L’annonce a été faite au procès de Simon Brind’Amour, accusé du meurtre au deuxième degré de sa conjointe, Josiane Arguin, survenu en septembre 2018. 

Au moment de la suspension, le jury écoutait son interrogatoire par des policiers, où il aurait avoué le crime, en plus d’indiquer que par la suite, il s’était débarrassé de la dépouille en la jetant dans un conteneur. Le corps n’a jamais été retrouvé.

Or, lundi soir, les avocats de la défense, Maxime Raymond et David Robert Temim, ont été en contact avec une collègue qui a plus tard développé des symptômes associés à la COVID-19.

Contacts

« Ils étaient à leur bureau, la discussion a duré deux minutes et ils portaient un masque », a assuré la juge.

L’avocate est allée subir un test, et en attente des résultats, ses symptômes ont disparu. La juge n’a toutefois pas voulu prendre de risque, malgré toutes les mesures de sécurité prises dans la salle afin d’éviter toute possibilité de propagation du nouveau coronavirus.

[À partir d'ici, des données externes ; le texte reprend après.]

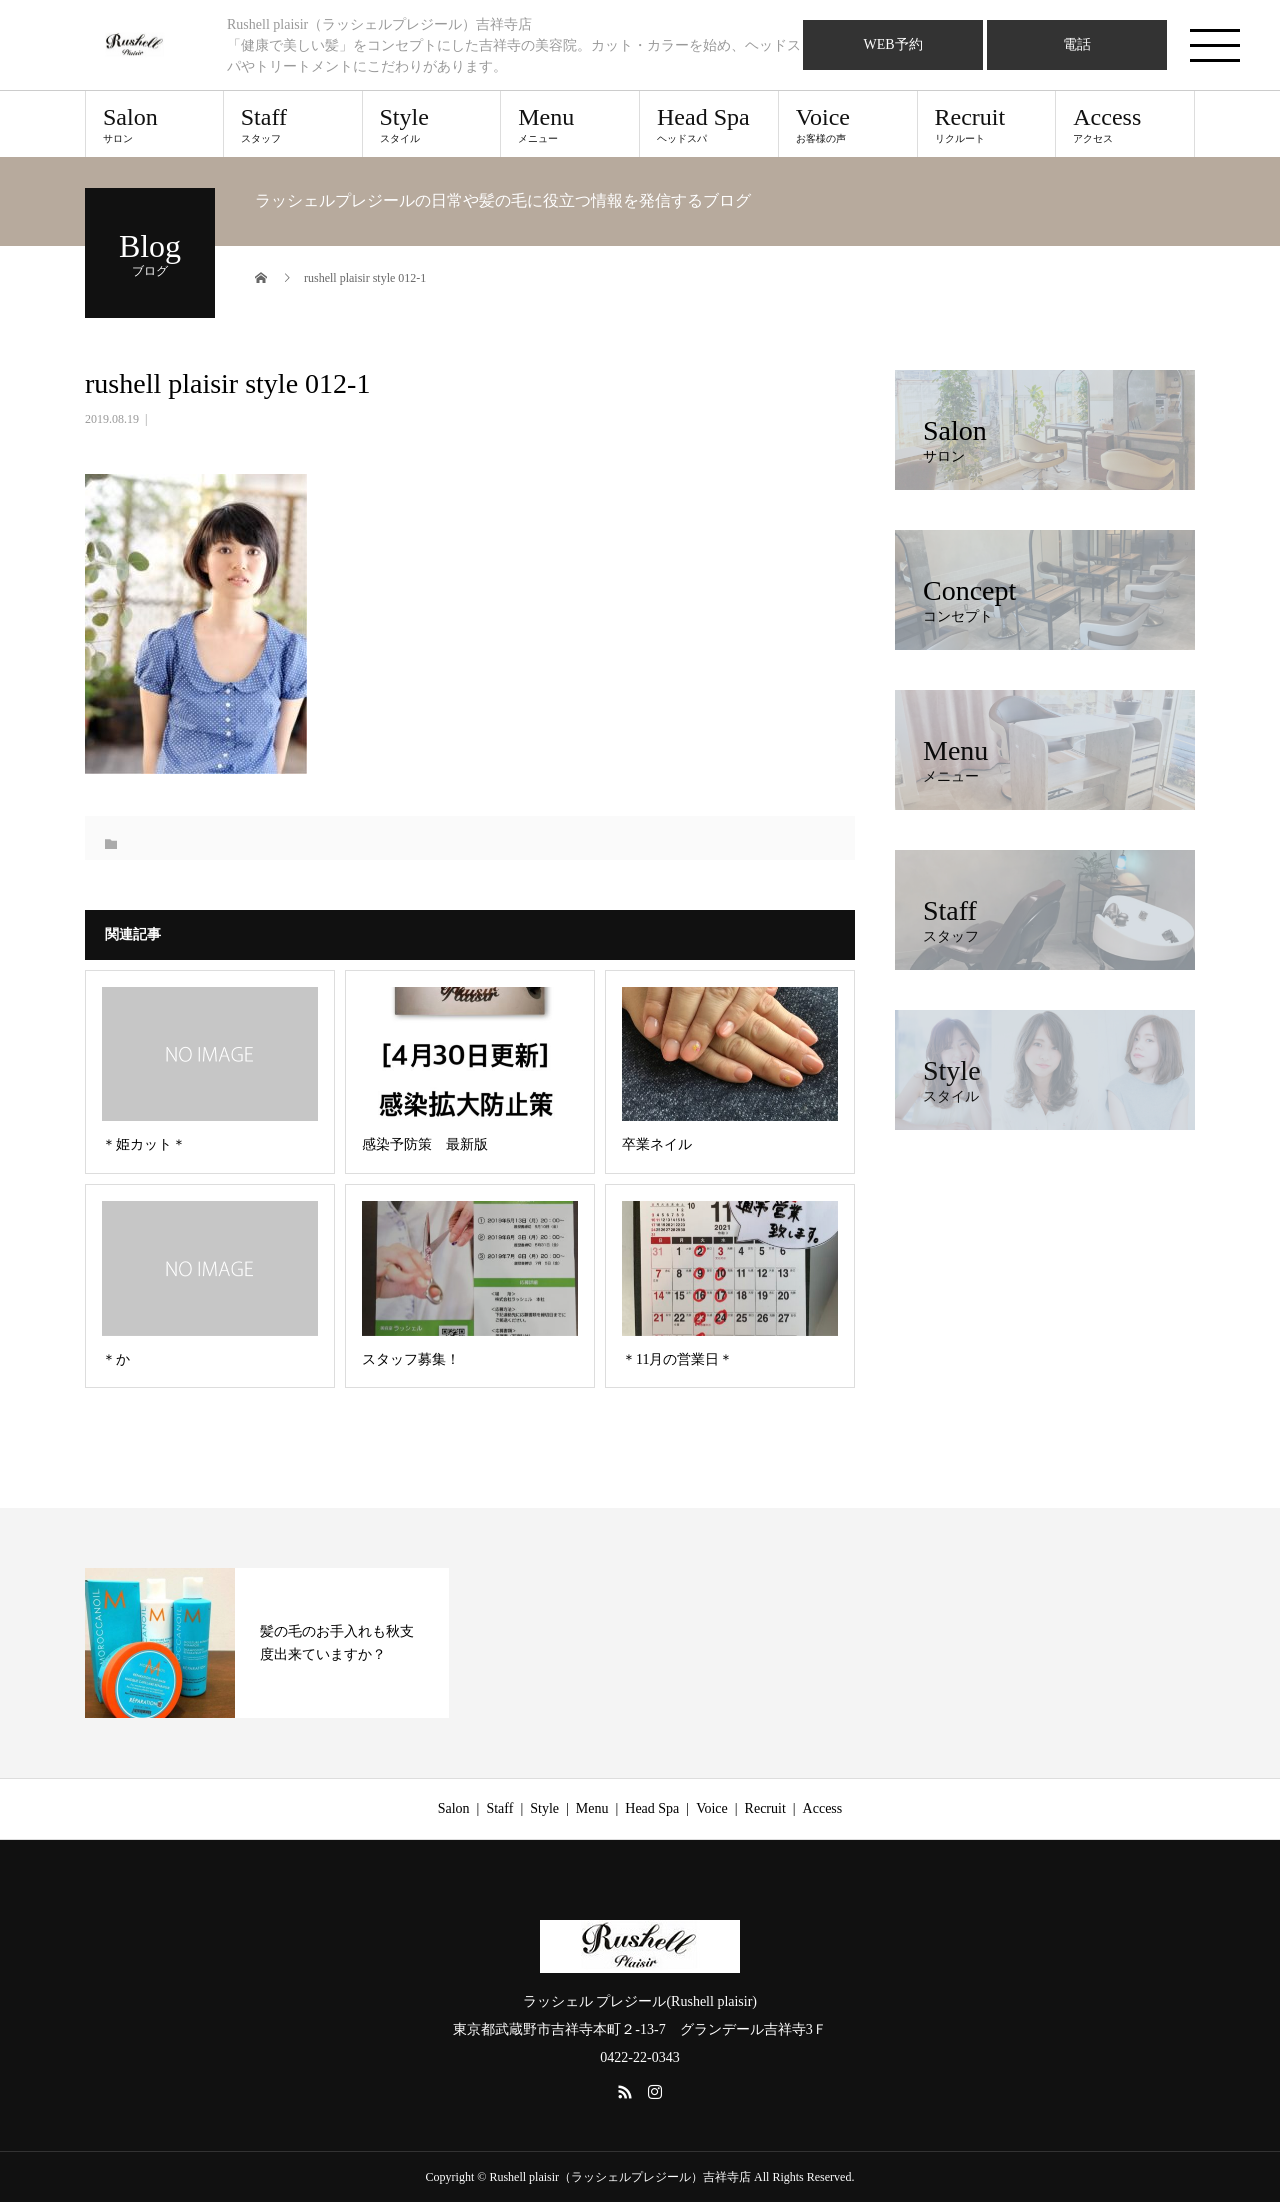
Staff (293, 124)
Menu (570, 124)
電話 (1077, 44)
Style (432, 124)
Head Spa (709, 124)
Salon (154, 124)
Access (1125, 124)
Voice (848, 124)
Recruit (987, 124)
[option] (267, 1643)
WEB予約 (892, 44)
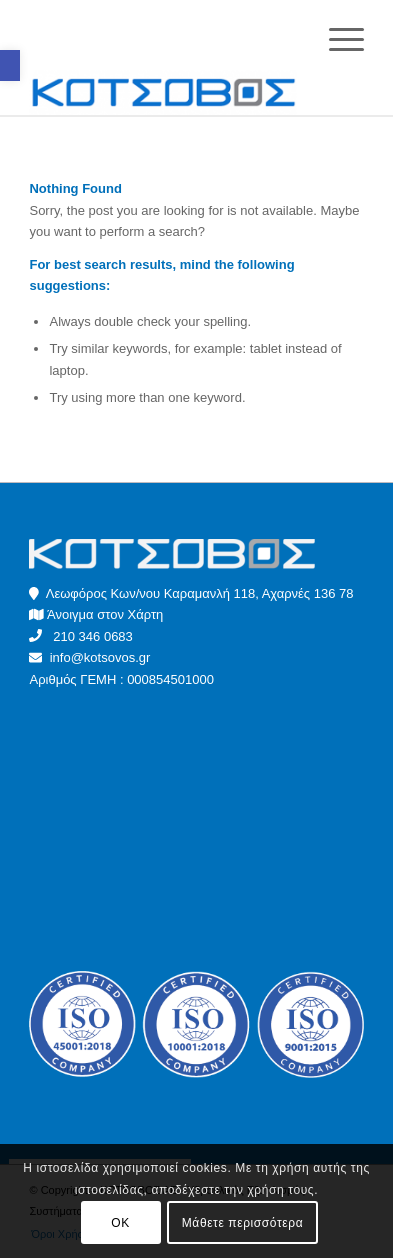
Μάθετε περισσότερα (242, 1223)
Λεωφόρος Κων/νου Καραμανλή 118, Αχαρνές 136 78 (191, 593)
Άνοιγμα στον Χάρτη (105, 614)
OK (120, 1223)
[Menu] (336, 40)
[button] (10, 65)
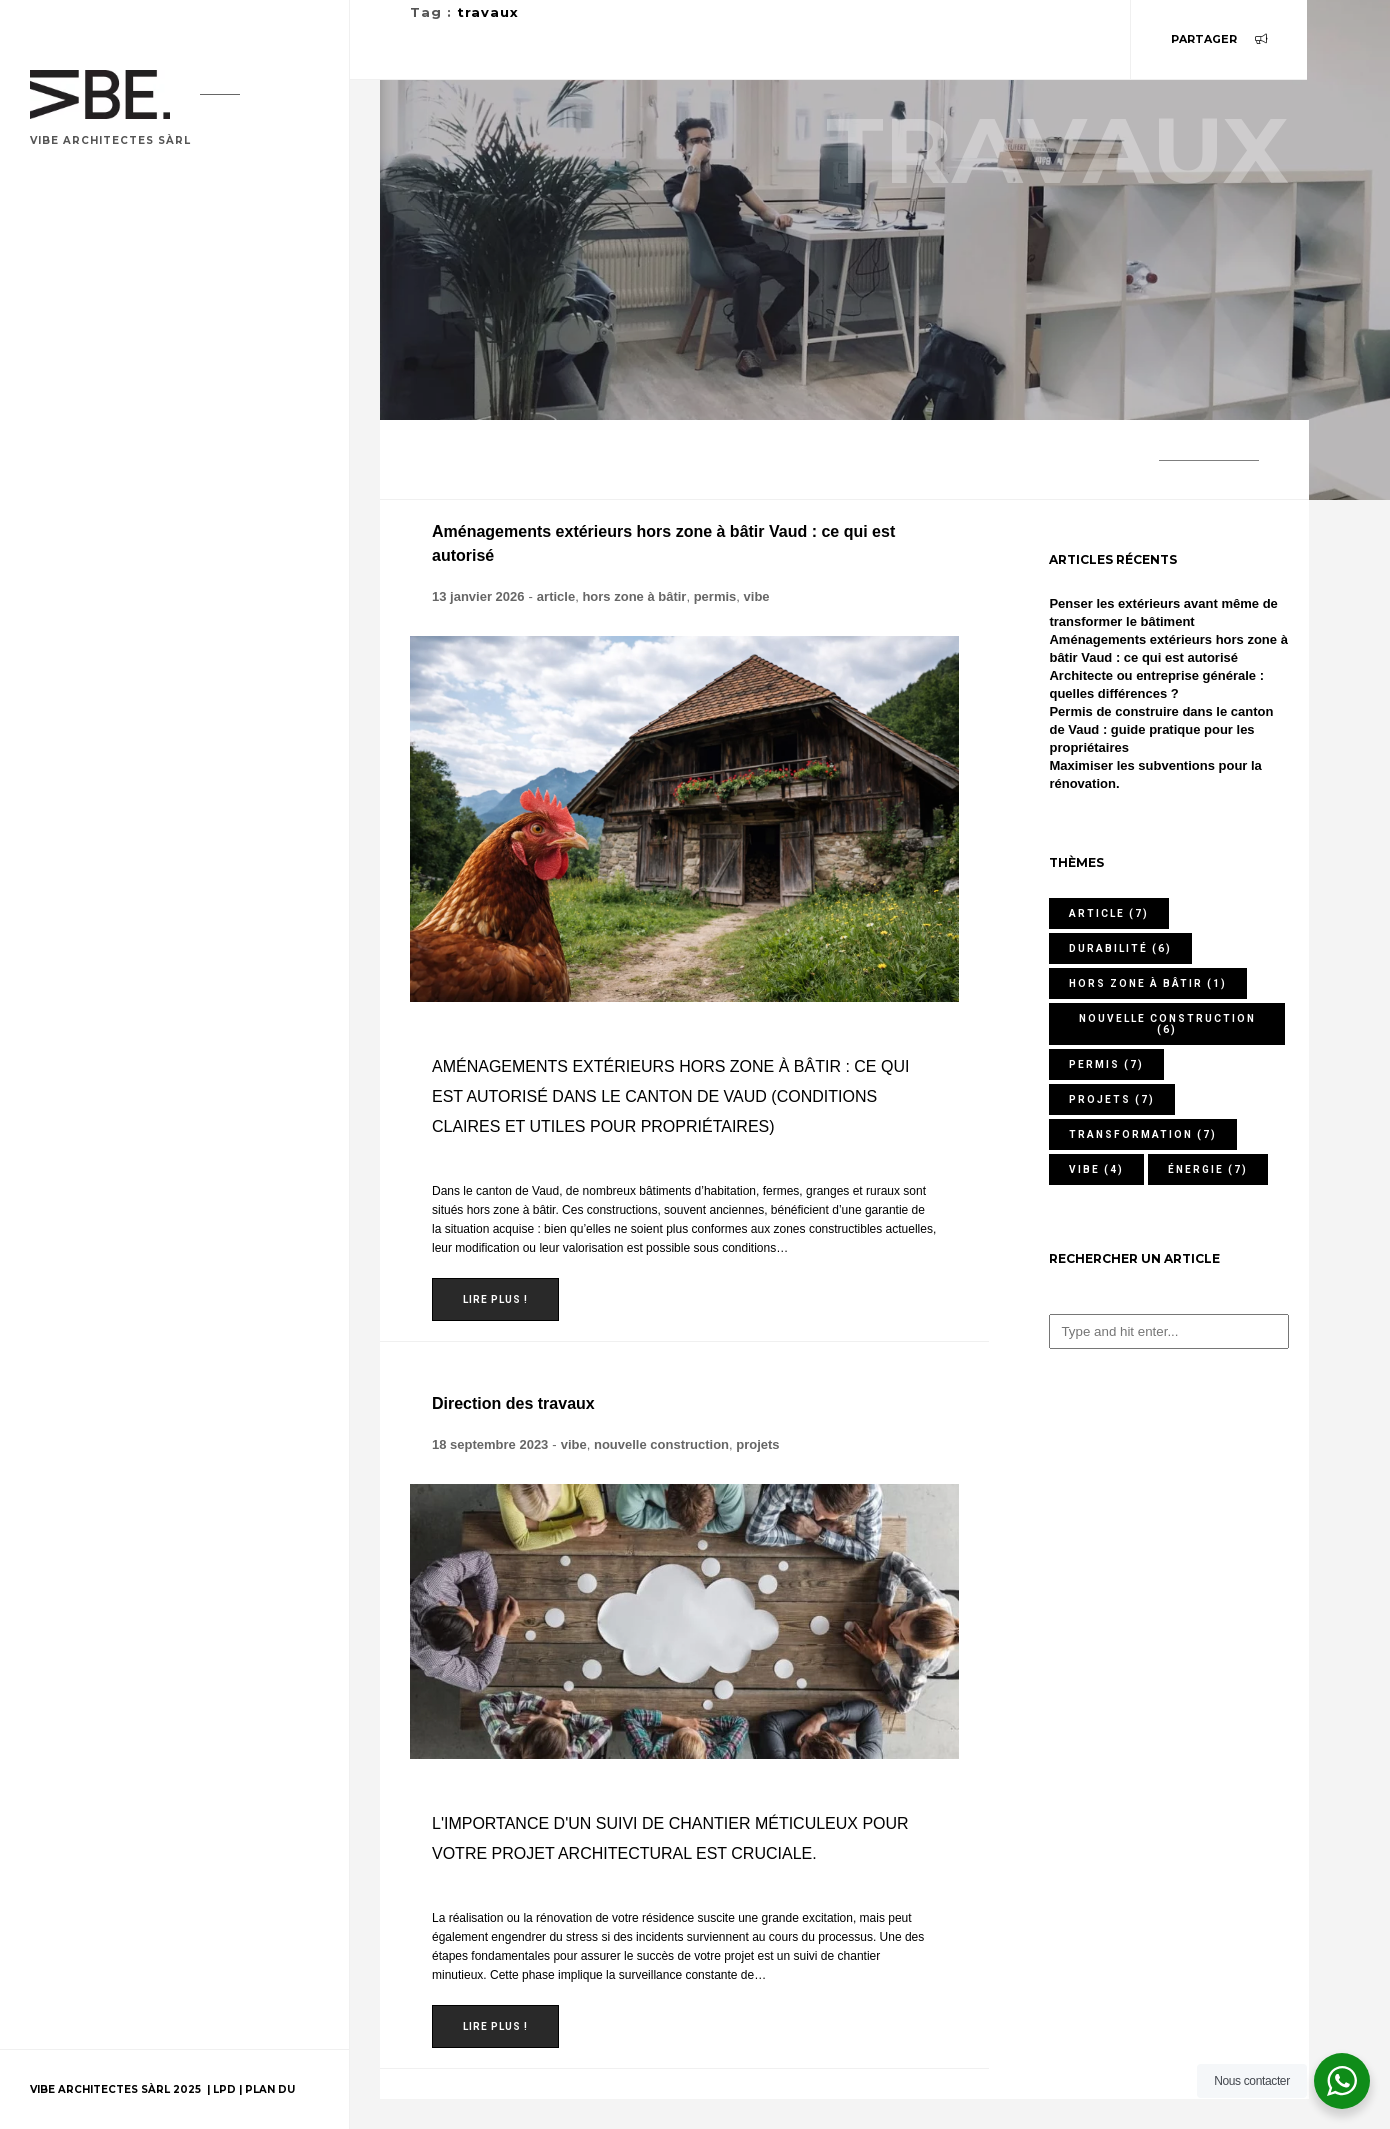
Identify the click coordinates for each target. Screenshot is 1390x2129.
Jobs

« La salle est faite pour éviter les contacts physiques », a-t-elle d’ailleurs rappelé.

La salle d’audience a effectivement été modifiée pour la pandémie, avec de nombreux panneaux de plexiglas qui séparent même les jurés entre eux. 

Les surfaces de travail de chacun sont d’ailleurs régulièrement désinfectées.

Aveux

Cette suspension, qui prendra fin dès que l’avocate en question aura reçu un test négatif, est survenue alors que le jury écoutait les confessions de l’accusé de 38 ans. 

Or, la vidéo de l’interrogatoire rend l’exercice difficile en raison de la mauvaise captation du son, la juge disant même que certaines parties pouvaient être inaudibles et qu’il va y avoir « beaucoup de travail » pour produire des transcriptions fiables.

Dans la vidéo, on comprend des bribes d’informations, comme quand Brind’Amour explique avoir mis le corps dans un sac. 

« J’ai pris le bus avec », semble-t-il dire, ajoutant qu’il « y a des poubelles qui traînaient » et qu’il avait « déposé le sac » pour ensuite rentrer chez lui.

À moins d’un résultat positif pour l’avocate, le procès reprendra vendredi.